History of Voluntary Moratoria in Biotechnology Research

Given the potential harm to biomedical research which will be done by H.R. 922 and S. 1599/S. 1601, BIO urges the Congress to reconsider this entire effort. BIO has supported the President’s call for a moratorium on human cloning as an alternative to legislation and believes that such a moratorium, coupled with the FDA assertion of jurisdiction over any proposed experiment with it, provides an effective alternative to legislation.

The history of strong adherence to moratoria in biotechnology research shows that this moratorium can and should be continued with regard to the cloning of entire human beings and that it will be effective.

Early Biotechnology Research: In the mid 1970s, when the industry was very new, researchers wondered whether their work would pose hazards to human health, and they worried over the potential environmental impact of genetically engineered microorganisms.

There were no easy answers to those early concerns, although most researchers thought their work could be extraordinarily beneficial and would pose no safety risks. Because of these questions, however, a moratorium was declared by academicians and industry itself on all experimentation until there could be a full debate of the issues. In 1974, the NIH began a program to consider the state of knowledge and what risks might be posed by biotechnology. In 1975, at the Asilomar Conference Center in California, a group of scientists drew up principles to govern biotechnology research and established the NIH Recombinant DNA Advisory Committee. This subcommittee was given the responsibility to review experiments about which there was uncertainty or ethical concern.

These guidelines have been modified over the years as scientific and regulatory experience has shown that most biotechnology procedures pose little or no risk. In fact, high school students now conduct recombinant DNA experiments involving cloning cells in their biology labs.

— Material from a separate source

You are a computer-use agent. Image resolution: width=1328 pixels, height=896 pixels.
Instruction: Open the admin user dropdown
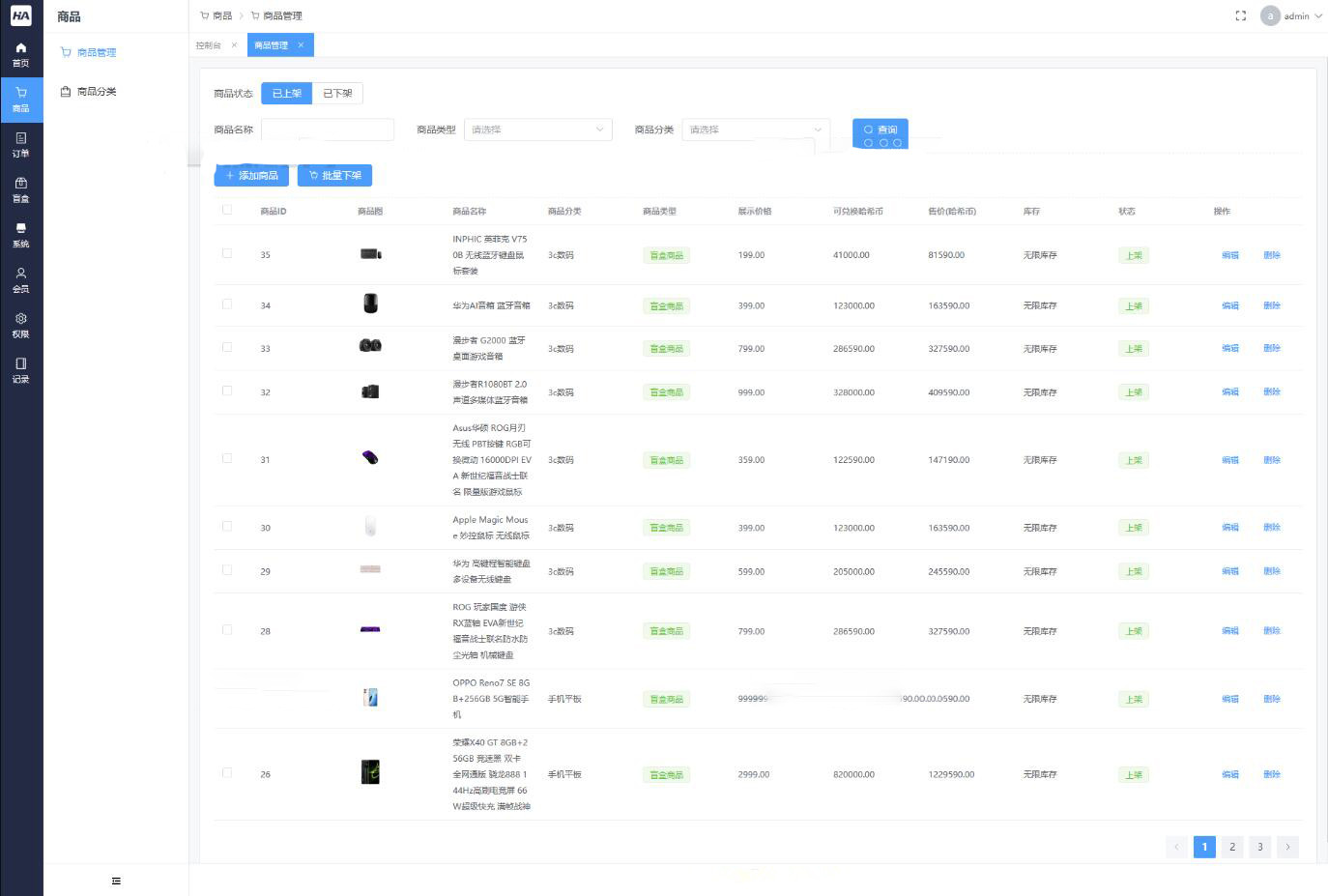coord(1291,15)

BIO and its members support the research guidelines of the NIH advisory committee. Even though not specifically required to do so, BIO companies voluntarily adhere to these guidelines. Developing specific guidelines, rather than passing laws to try to determine the areas appropriate for scientific pursuit, allowed the biotechnology industry to grow and develop life-saving medications and vaccines. Hasty legislation could have halted the industry's growth in its infancy. The industry still maintains its promise of beneficial new medications that should not be swept aside.

Industry's Commitment to Moratorium on Germ Line Gene Therapy: During the past ten years, research and development efforts to perfect somatic cell gene therapy procedures in humans and germ line gene therapy procedures in animals have proceeded at a vigorous pace. At the same time, the academic and industrial research communities have observed a voluntary moratorium on the development and practice of germ line gene therapy procedures in humans; a voluntary moratorium which, to our knowledge, has not been violated. If and when this moratorium is lifted for a particular medical therapy, it will be because an informed public debate has produced a consensus that the benefits of this technology outweigh any potential harm.

BIO recognizes that some may argue that voluntary moratoria will inevitably fail as safeguards and thus would seek to prohibit all research procedures which if taken to their final possible conclusion would result in the cloning of entire human beings. We must however, respectfully disagree. Over the last decade the biomedical research community in the U.S. has provided a salutary example of the power of responsible, voluntary restraint, illustrated by honoring this moratorium on germ line gene therapy. The industry has worked closely with the NIH Recombinant DNA Advisory Committee in upholding this moratorium.

As a nation, we should take pride in this experience with a moratorium on germ line gene therapy in humans. We should follow this example in determining how to restrain the cloning of entire human beings, without undermining the use of nuclear transfer and cloning technologies to improve and save the lives of many Americans.

Recognizing the industry's experience with moratoria, BIO urged NBAC, and it urges the Congress, to rely on the continuation of the moratorium on the cloning of entire human beings, coupled with FDA regulatory jurisdiction, in lieu of legislation.

BIO has notified all of our member companies that the moratorium is in effect and request that they notify us if they are conducting any research which might be inconsistent with the moratorium. BIO has offered to work with NBAC and with the Congress to determine what procedures should be followed if and when a specific proposal is made to clone an entire human being. We believe that there is ample time to determine these procedures well before any such proposal is made. We have offered to develop recommendations and share them with the Subcommittee when they are available.

BIO believes any process to evaluate such a proposal must address all the pertinent scientific, medical, legal, cultural, and ethical issues. We believe such procedures should initiate a dialogue which should include all appropriate segments of society, the potential beneficiaries of the research as well as religious leaders and others, to evaluate the ethical implications and acceptability of such a proposal. Furthermore, any such proposal must meet scientific criteria for protecting human subjects in research.

BIO’s call for a moratorium has been echoed by the Federation of American Societies of Experimental Biology (FASEB), the Association of Societies of Reproductive Medicine, the Society for Developmental Biology and other prominent organizations representing scientists who might have the technical capacity to attempt human cloning. The moratorium statements of these groups are printed in the appendix to my statement.